§ Do this
Give these lines again, switching "sidebar" to "side panel" everywhere it appears and leaving everything else the same.

§ Entries
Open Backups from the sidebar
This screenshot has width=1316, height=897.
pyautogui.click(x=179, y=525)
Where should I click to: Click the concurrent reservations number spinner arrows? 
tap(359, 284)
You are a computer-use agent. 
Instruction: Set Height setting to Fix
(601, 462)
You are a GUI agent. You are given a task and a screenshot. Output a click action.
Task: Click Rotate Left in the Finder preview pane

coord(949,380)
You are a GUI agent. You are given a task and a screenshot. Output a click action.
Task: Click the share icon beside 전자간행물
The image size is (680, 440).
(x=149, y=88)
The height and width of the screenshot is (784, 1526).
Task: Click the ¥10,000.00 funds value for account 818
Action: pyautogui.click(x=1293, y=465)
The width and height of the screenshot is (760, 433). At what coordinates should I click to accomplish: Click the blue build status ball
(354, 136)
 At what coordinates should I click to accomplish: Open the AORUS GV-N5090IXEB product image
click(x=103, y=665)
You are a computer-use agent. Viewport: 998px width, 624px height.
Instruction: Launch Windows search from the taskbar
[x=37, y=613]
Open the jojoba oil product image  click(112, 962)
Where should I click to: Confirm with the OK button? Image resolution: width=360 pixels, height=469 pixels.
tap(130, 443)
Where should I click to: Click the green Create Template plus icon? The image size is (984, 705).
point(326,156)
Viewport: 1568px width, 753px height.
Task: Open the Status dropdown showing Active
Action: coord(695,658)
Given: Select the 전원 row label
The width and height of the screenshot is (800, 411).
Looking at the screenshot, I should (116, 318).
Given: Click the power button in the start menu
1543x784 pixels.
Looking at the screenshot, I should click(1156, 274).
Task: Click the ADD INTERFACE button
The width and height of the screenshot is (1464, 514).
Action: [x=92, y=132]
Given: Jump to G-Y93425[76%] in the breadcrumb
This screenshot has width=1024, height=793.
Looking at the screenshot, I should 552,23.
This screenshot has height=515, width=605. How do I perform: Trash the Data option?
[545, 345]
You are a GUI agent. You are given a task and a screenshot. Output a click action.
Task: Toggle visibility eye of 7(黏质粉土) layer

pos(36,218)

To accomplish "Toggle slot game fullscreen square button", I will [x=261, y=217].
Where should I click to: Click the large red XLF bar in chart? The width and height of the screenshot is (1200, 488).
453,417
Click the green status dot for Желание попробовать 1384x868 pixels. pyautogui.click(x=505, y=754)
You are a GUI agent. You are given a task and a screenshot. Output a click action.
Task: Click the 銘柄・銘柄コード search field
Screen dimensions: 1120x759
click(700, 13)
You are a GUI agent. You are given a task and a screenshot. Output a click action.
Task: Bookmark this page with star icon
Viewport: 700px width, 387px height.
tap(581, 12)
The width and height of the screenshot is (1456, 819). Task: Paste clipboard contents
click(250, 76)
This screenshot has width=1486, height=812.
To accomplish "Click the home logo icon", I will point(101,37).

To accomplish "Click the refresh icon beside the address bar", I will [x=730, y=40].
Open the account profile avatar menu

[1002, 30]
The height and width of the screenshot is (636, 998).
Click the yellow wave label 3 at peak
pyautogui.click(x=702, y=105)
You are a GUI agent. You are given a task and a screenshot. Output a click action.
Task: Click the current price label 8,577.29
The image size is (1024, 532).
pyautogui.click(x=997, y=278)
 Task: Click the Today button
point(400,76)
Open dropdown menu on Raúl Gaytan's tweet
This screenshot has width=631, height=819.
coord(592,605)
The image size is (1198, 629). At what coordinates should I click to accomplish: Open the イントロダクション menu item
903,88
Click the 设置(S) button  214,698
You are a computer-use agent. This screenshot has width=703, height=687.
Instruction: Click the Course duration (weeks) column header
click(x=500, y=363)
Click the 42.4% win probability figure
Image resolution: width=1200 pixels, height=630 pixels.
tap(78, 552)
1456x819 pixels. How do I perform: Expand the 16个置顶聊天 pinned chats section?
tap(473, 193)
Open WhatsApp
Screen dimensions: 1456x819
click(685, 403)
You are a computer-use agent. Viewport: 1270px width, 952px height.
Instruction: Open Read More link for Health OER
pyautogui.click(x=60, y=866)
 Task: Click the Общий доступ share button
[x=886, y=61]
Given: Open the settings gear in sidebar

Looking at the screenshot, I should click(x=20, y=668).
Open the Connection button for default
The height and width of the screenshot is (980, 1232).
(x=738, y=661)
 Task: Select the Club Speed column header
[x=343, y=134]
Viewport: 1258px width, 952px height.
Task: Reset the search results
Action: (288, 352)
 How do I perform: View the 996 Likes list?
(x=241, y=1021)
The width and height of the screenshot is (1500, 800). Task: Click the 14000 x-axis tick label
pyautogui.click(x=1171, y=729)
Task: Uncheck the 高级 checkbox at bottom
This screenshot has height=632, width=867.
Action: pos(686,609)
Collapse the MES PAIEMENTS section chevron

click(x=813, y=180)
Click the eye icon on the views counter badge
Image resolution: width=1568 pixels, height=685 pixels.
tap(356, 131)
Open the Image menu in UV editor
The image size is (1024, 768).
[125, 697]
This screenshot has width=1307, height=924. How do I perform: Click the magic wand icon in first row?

§ Reply
Open Backups from the side panel
This screenshot has width=1316, height=897.
pyautogui.click(x=179, y=525)
Where should I click to: Click the concurrent reservations number spinner arrows? 
tap(359, 284)
You are a computer-use agent. 
Instruction: Set Height setting to Fix
(601, 462)
You are a GUI agent. You are given a task and a screenshot. Output a click action.
Task: Click Rotate Left in the Finder preview pane

coord(949,380)
You are a GUI agent. You are given a task and a screenshot. Output a click action.
Task: Click the share icon beside 전자간행물
The image size is (680, 440).
(x=149, y=88)
The height and width of the screenshot is (784, 1526).
Task: Click the ¥10,000.00 funds value for account 818
Action: pyautogui.click(x=1293, y=465)
The width and height of the screenshot is (760, 433). At what coordinates should I click to accomplish: Click the blue build status ball
(354, 136)
 At what coordinates should I click to accomplish: Open the AORUS GV-N5090IXEB product image
click(x=103, y=665)
You are a computer-use agent. Viewport: 998px width, 624px height.
Instruction: Launch Windows search from the taskbar
[x=37, y=613]
Open the jojoba oil product image  click(112, 962)
Where should I click to: Confirm with the OK button? Image resolution: width=360 pixels, height=469 pixels.
tap(130, 443)
Where should I click to: Click the green Create Template plus icon? The image size is (984, 705).
point(326,156)
Viewport: 1568px width, 753px height.
Task: Open the Status dropdown showing Active
Action: coord(695,658)
Given: Select the 전원 row label
The width and height of the screenshot is (800, 411).
Looking at the screenshot, I should (116, 318).
Given: Click the power button in the start menu
1543x784 pixels.
Looking at the screenshot, I should click(1156, 274).
Task: Click the ADD INTERFACE button
The width and height of the screenshot is (1464, 514).
Action: [x=92, y=132]
Given: Jump to G-Y93425[76%] in the breadcrumb
This screenshot has width=1024, height=793.
Looking at the screenshot, I should 552,23.
This screenshot has height=515, width=605. How do I perform: Trash the Data option?
[545, 345]
You are a GUI agent. You are given a task and a screenshot. Output a click action.
Task: Toggle visibility eye of 7(黏质粉土) layer

pos(36,218)

To accomplish "Toggle slot game fullscreen square button", I will [x=261, y=217].
Where should I click to: Click the large red XLF bar in chart? The width and height of the screenshot is (1200, 488).
453,417
Click the green status dot for Желание попробовать 1384x868 pixels. pyautogui.click(x=505, y=754)
You are a GUI agent. You are given a task and a screenshot. Output a click action.
Task: Click the 銘柄・銘柄コード search field
Screen dimensions: 1120x759
click(700, 13)
You are a GUI agent. You are given a task and a screenshot. Output a click action.
Task: Bookmark this page with star icon
Viewport: 700px width, 387px height.
tap(581, 12)
The width and height of the screenshot is (1456, 819). Task: Paste clipboard contents
click(250, 76)
This screenshot has width=1486, height=812.
To accomplish "Click the home logo icon", I will point(101,37).

To accomplish "Click the refresh icon beside the address bar", I will [x=730, y=40].
Open the account profile avatar menu

[1002, 30]
The height and width of the screenshot is (636, 998).
Click the yellow wave label 3 at peak
pyautogui.click(x=702, y=105)
You are a GUI agent. You are given a task and a screenshot. Output a click action.
Task: Click the current price label 8,577.29
The image size is (1024, 532).
pyautogui.click(x=997, y=278)
 Task: Click the Today button
point(400,76)
Open dropdown menu on Raúl Gaytan's tweet
This screenshot has width=631, height=819.
coord(592,605)
The image size is (1198, 629). At what coordinates should I click to accomplish: Open the イントロダクション menu item
903,88
Click the 设置(S) button  214,698
You are a computer-use agent. This screenshot has width=703, height=687.
Instruction: Click the Course duration (weeks) column header
click(x=500, y=363)
Click the 42.4% win probability figure
Image resolution: width=1200 pixels, height=630 pixels.
tap(78, 552)
1456x819 pixels. How do I perform: Expand the 16个置顶聊天 pinned chats section?
tap(473, 193)
Open WhatsApp
Screen dimensions: 1456x819
click(685, 403)
You are a computer-use agent. Viewport: 1270px width, 952px height.
Instruction: Open Read More link for Health OER
pyautogui.click(x=60, y=866)
 Task: Click the Общий доступ share button
[x=886, y=61]
Given: Open the settings gear in side panel

Looking at the screenshot, I should click(x=20, y=668).
Open the Connection button for default
The height and width of the screenshot is (980, 1232).
(x=738, y=661)
 Task: Select the Club Speed column header
[x=343, y=134]
Viewport: 1258px width, 952px height.
Task: Reset the search results
Action: (288, 352)
 How do I perform: View the 996 Likes list?
(x=241, y=1021)
The width and height of the screenshot is (1500, 800). Task: Click the 14000 x-axis tick label
pyautogui.click(x=1171, y=729)
Task: Uncheck the 高级 checkbox at bottom
This screenshot has height=632, width=867.
Action: pos(686,609)
Collapse the MES PAIEMENTS section chevron

click(x=813, y=180)
Click the eye icon on the views counter badge
Image resolution: width=1568 pixels, height=685 pixels.
tap(356, 131)
Open the Image menu in UV editor
The image size is (1024, 768).
[125, 697]
This screenshot has width=1307, height=924. How do I perform: Click the magic wand icon in first row?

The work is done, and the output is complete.